Collected data
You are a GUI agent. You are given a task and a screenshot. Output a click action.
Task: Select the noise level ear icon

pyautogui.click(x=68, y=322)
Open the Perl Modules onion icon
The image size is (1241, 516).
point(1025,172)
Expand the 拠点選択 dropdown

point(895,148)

* Task prompt:
Would you copy each line of the data exactly as it appears above?

* Your solution:
You are a GUI agent. You are given a task and a screenshot. Output a click action.
Task: Select the noise level ear icon

pyautogui.click(x=68, y=322)
Open the Perl Modules onion icon
The image size is (1241, 516).
point(1025,172)
Expand the 拠点選択 dropdown

point(895,148)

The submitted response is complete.